When the learning value of the oxygen sensor is 1.2, for example, the variation value of the theoretical performance ratio is 0.2 x 14.7, which is 2.94. Therefore, the theoretical performance ratio is calculated as 14.7-2.94 = 11.76, and since y = 11.76 in Equation 1, the gasoline concentration x is (11.76-9) /0.057=48.4%, and the ethanol concentration is 100-48.4 = 51.6 (%). It is a calculation. Therefore, without using an ethanol concentration sensor, it is possible to extract the indication value, such as the ignition timing, fuel amount according to the calculated ethanol concentration using the learning value of the oxygen sensor.

However, there is a problem even when calculating the ethanol concentration using the learning value of the oxygen sensor in this way. That is, even if the engine is in the same assembly state, hardware distortion caused by the difference between the engines of the hardware such as various sensors, injectors, and intake machines generally occurs about ± 4%, and this hardware distortion affects the air-fuel ratio distortion value. When the ethanol concentration is calculated using only the learning value of the oxygen sensor as described above, the air-fuel ratio shift due to the hardware distortion is not reflected, and the exact ethanol concentration cannot be calculated.

Therefore, the calculation of the ignition timing, fuel amount, etc., based on the incorrectly calculated ethanol concentration adversely affects the smooth running of the vehicle. Hereinafter, a method and apparatus for calculating the ethanol concentration by the learning value of the oxygen sensor reflecting the air-fuel ratio distortion caused by the hardware distortion will be described.

Figure 2 is a schematic diagram showing the configuration of the ethanol concentration calculation apparatus according to an embodiment of the present invention. The engine main body 10 includes a spark plug, a piston, and the like, and is used in a general engine as a part for repeatedly generating an driving force of a vehicle by repeating an explosion with fuel and air supplied.

In this engine body 10, fuel supplied from the main fuel tank 11 through the fuel line 12 is injected through the fuel injection device 13, and the fuel is supplied by the air supply unit 16. Mixed with The main fuel tank 11 stores fuel mixed with ethanol and gasoline.

In the case of ethanol, since cold start is not good, in the case of ethanol, a cold start fuel tank 14 for cold start is provided separately from the main fuel tank 11, and during cold start, the cold start fuel injector 15 is provided. Refuel. In the cold start fuel tank 14, 100% of gasoline fuel is stored. And the oxygen sensor 17 is mounted on the exhaust port of the engine main body 10 to measure the oxygen concentration, so that the control unit (not shown) of the vehicle can calculate the ethanol concentration by the learning value of the oxygen sensor.

According to an embodiment of the present invention, a method of measuring an accurate ethanol concentration sensor by reflecting the air-fuel ratio distortion caused by the hardware (various sensors, injectors, intake, etc.) is as follows.

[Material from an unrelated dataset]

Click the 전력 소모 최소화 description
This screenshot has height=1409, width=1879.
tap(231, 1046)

In the present invention, by using the cold start fuel tank 14 provided for cold start, the air-fuel ratio shift due to the hardware twist is calculated and used for the ethanol concentration calculation. If the engine is sufficiently warmed up when the fuel is injected into the main fuel tank 11 of the vehicle or when a predetermined time has elapsed, and the vehicle has traveled a certain traveling distance, the controller supplies the fuel supply from the main fuel tank 11. It stops and the fuel supply from the cold start fuel tank 14 is started. In the cold start fuel tank 14, 100% of gasoline fuel is stored.

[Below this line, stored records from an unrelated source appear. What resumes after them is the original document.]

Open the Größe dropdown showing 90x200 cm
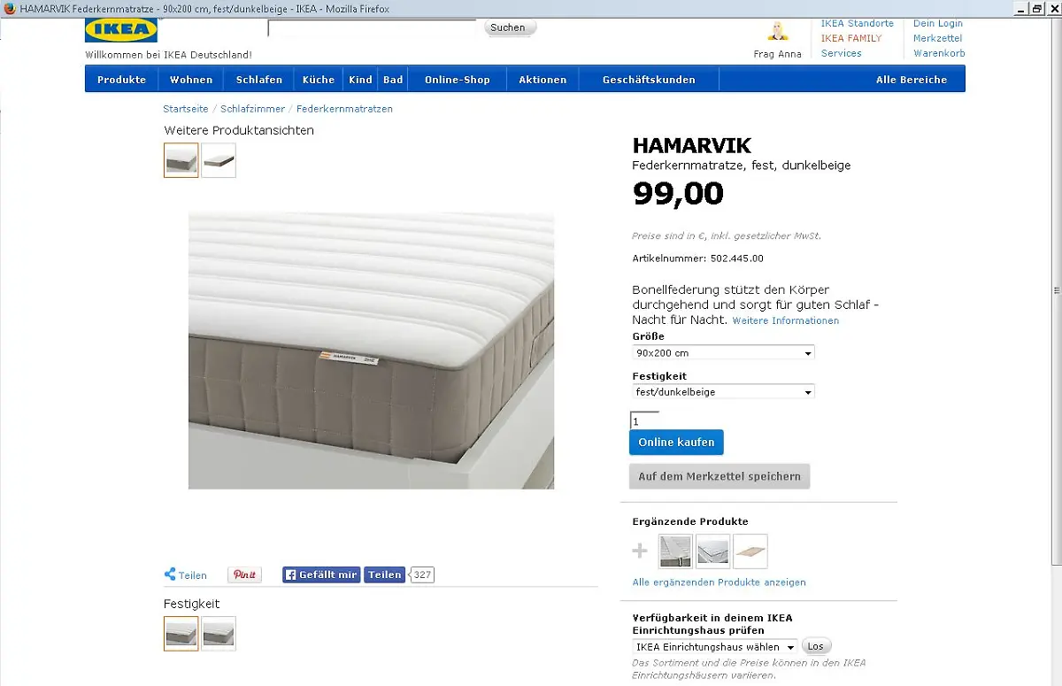 [x=723, y=352]
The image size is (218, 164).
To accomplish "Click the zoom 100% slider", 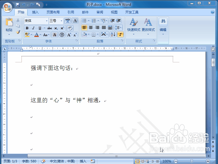I will point(166,161).
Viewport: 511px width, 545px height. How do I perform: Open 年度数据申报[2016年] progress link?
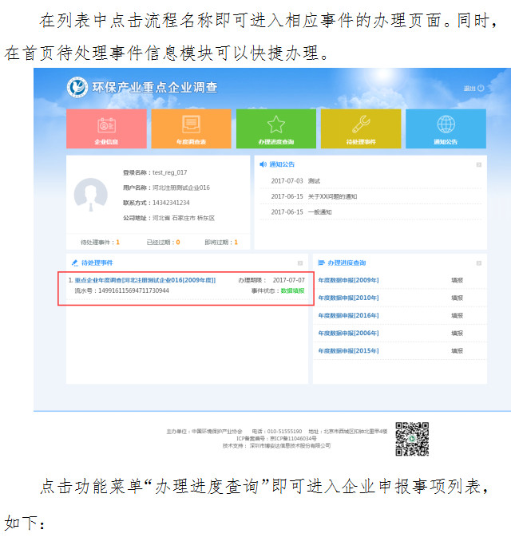(x=348, y=315)
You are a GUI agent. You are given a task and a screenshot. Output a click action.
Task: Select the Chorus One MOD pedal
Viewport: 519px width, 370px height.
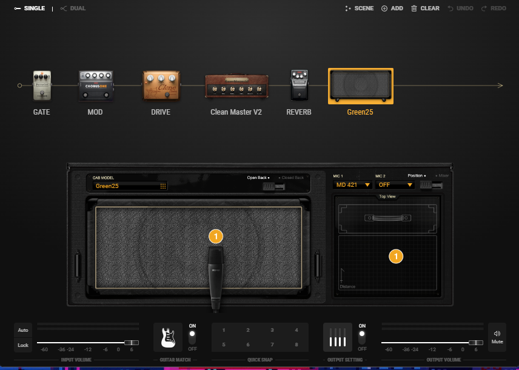[x=96, y=86]
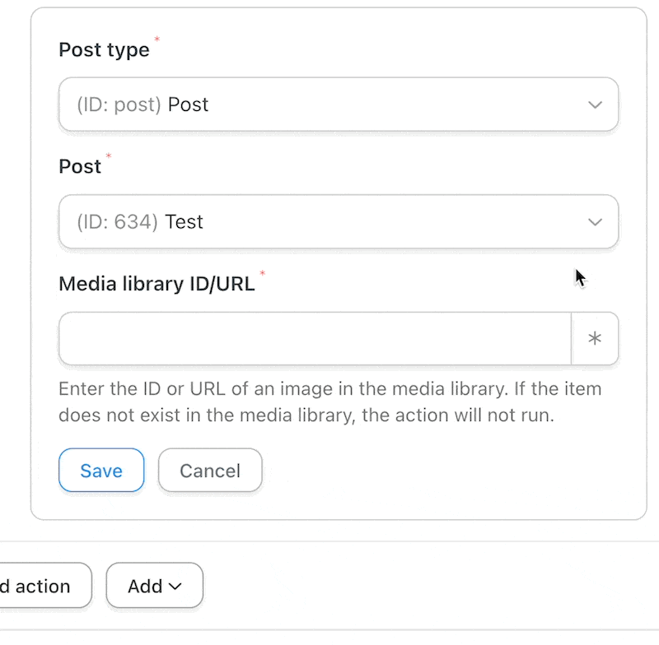Screen dimensions: 659x645
Task: Click the asterisk token icon in media field
Action: pyautogui.click(x=594, y=338)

In theory, for 100% gasoline, the learning value of the oxygen sensor should be 1.0. However, due to hardware distortion, the learning value of the oxygen sensor can deviate from 1.0, and fuel is supplied to the engine main body 10 from the cold start fuel tank 14 storing 100% of gasoline, and the oxygen sensor 17 By measuring the oxygen concentration it is possible to calculate the distortion of the hardware.

It is assumed that fuel is supplied from the cold start fuel tank 14 to the engine main body 10, and the learning value of the oxygen sensor is measured to be 1.03. If there is no hardware distortion, the theoretical learning value of the oxygen sensor should be 1.00 when 100% of gasoline fuel is supplied, and the learning value of the oxygen sensor is 1.03 due to the hardware distortion. Therefore, the value 0.03 (first learning value) can be regarded as a misalignment value of hardware.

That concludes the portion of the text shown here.